With the support of several successful randomized placebo-controlled trials, the FDA approved Truvada for daily oral pre-exposure prophylaxis of HIV (PrEP) in the United States in 2012, and shortly thereafter the CDC and WHO released guidelines for widespread PrEP use by all at-risk individuals around the world. However, PrEP rollout is still is infancy, and there are several important questions regarding PrEP implementation that cannot be addressed by randomized trials. The causal transportability theory developed by Pearl and Bareinboim is a mathematically-grounded framework used to consider how effects observed in one setting might be applied to another. This dissertation proposes novel ways transportability can be applied to improve how trial results are used to inform implementation of PrEP. applies transportability to address some of these lingering questions about PrEP implementation.

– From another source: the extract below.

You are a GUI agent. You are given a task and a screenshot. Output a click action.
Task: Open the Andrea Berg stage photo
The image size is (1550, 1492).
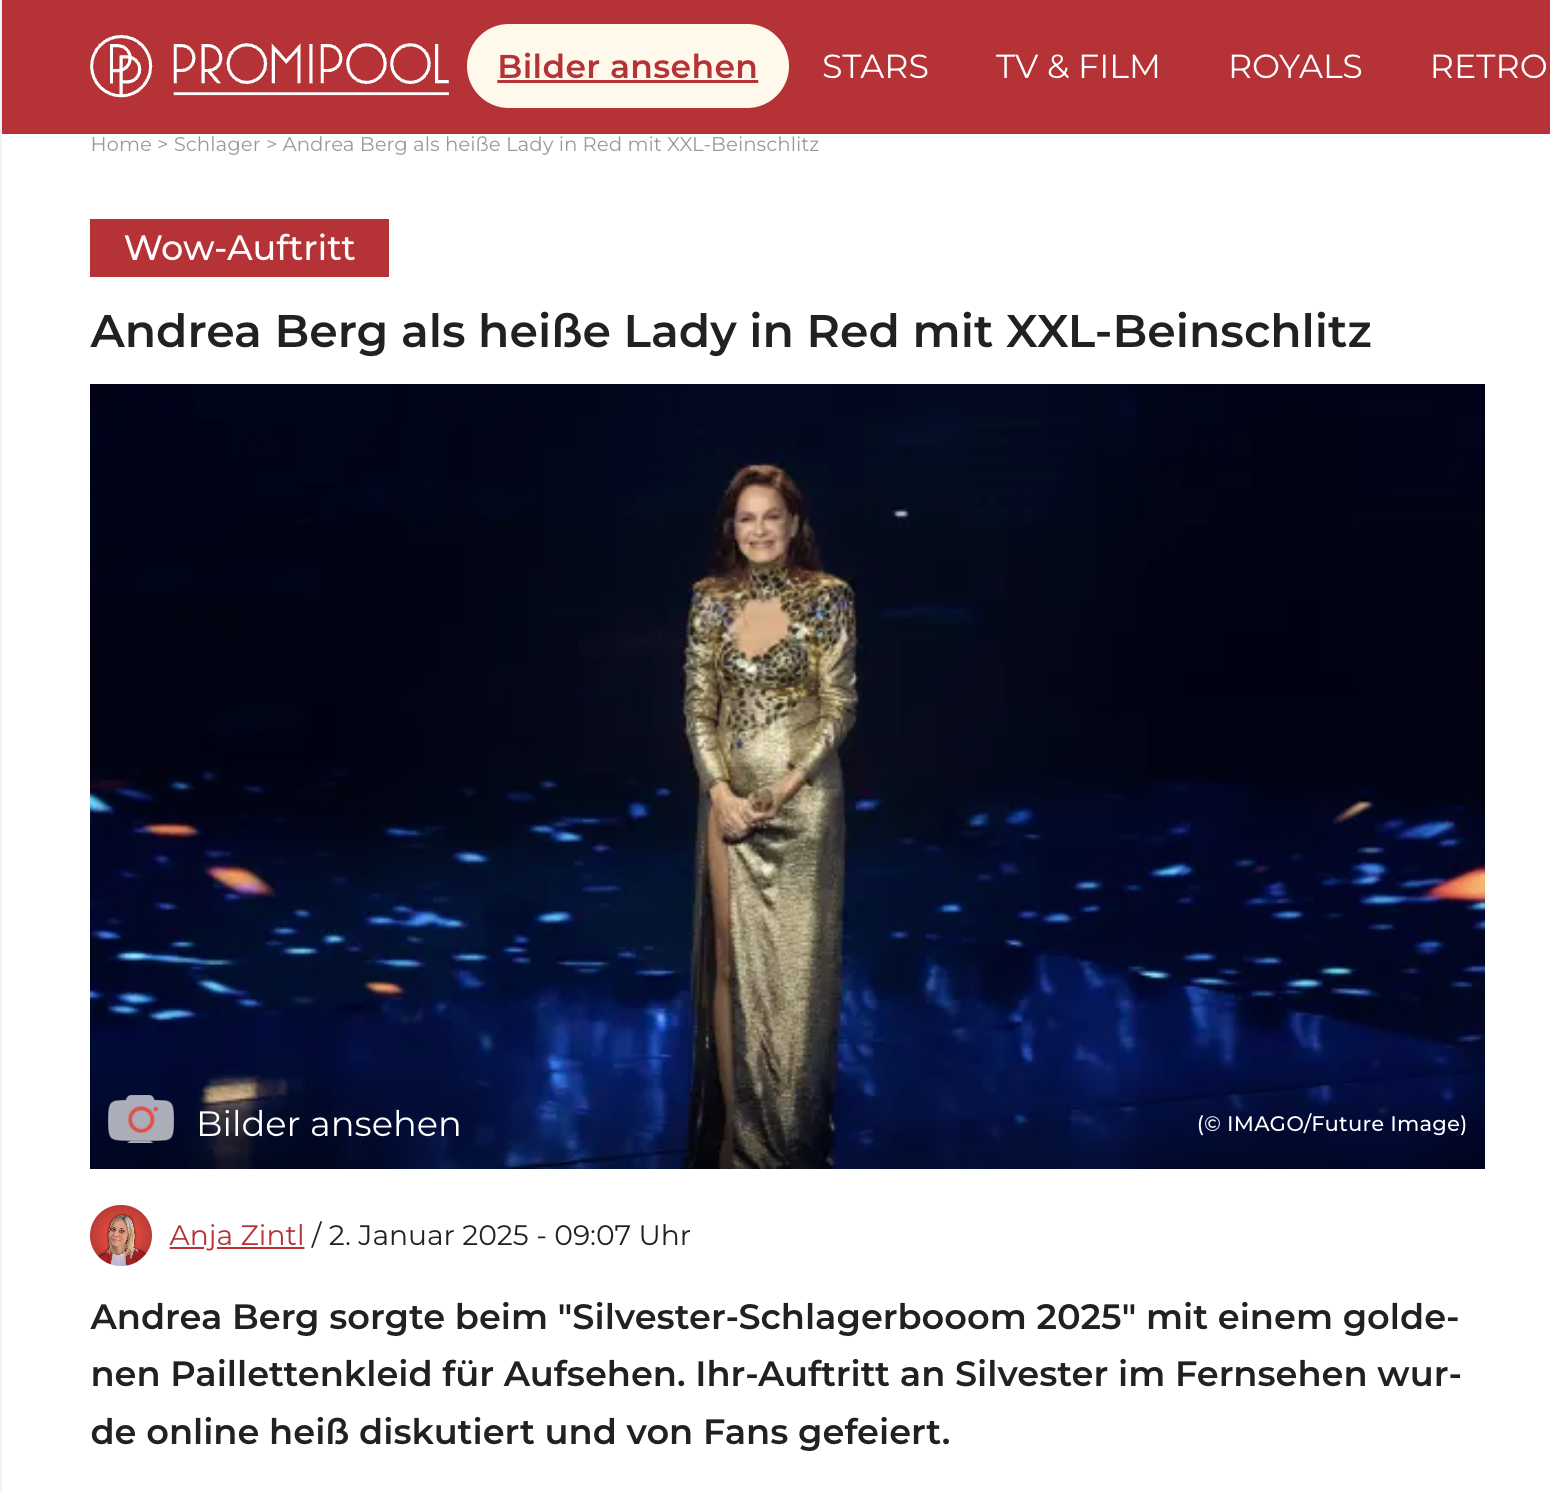click(787, 776)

The first chapter uses transportability to better understand why randomization to PrEP was effective in preventing HIV among cisgender men but not effective among transgender women in the iPrEx study. We find that after transporting the results of the trial from cisgender men to transgender women, differences in measured baseline characteristics between the populations were sufficient to explain the observed effect heterogeneity in the trial. The second chapter demonstrates how transportability can be applied to subgroup analyses of randomized controlled trials to produce target-specific guidance for how to most efficiently implement new interventions. To illustrate this approach, we transport subgroup analyses of the iPrEx trial to two hypothetical target populations and show that the subgroups with the lowest number needed to treat differs depending on the composition of the target population. The third and final chapter addresses a common practical challenge faced in applying transportability theory to real-world data: how to decide which variables to include in a transport estimator. In this chapter, we discuss the various types of unnecessary variables that may inadvertently be included in transport estimators. We use a Monte Carlo simulation study to identify what types of variables should be included to maximize the performance (with respect to mean-squared error) of the parametric g-computation transport estimator.
Together these projects highlight how transportability theory can be applied to improve translation of study results to real-world populations.